* _What this task involves_: Counting case-sensitively, how many lines of the data below contain the word "panel"? Reply with only the number.

* _Entries on where items appear_:
+---+

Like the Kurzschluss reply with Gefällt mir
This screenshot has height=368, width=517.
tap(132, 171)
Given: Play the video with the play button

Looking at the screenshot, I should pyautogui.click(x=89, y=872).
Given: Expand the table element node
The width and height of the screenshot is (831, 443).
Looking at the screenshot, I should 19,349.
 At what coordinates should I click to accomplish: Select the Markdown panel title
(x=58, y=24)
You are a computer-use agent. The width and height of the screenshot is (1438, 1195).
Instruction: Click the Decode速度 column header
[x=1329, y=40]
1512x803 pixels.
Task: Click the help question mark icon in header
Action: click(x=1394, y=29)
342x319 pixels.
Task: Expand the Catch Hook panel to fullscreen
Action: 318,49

+---+

* _Result for this task_: 2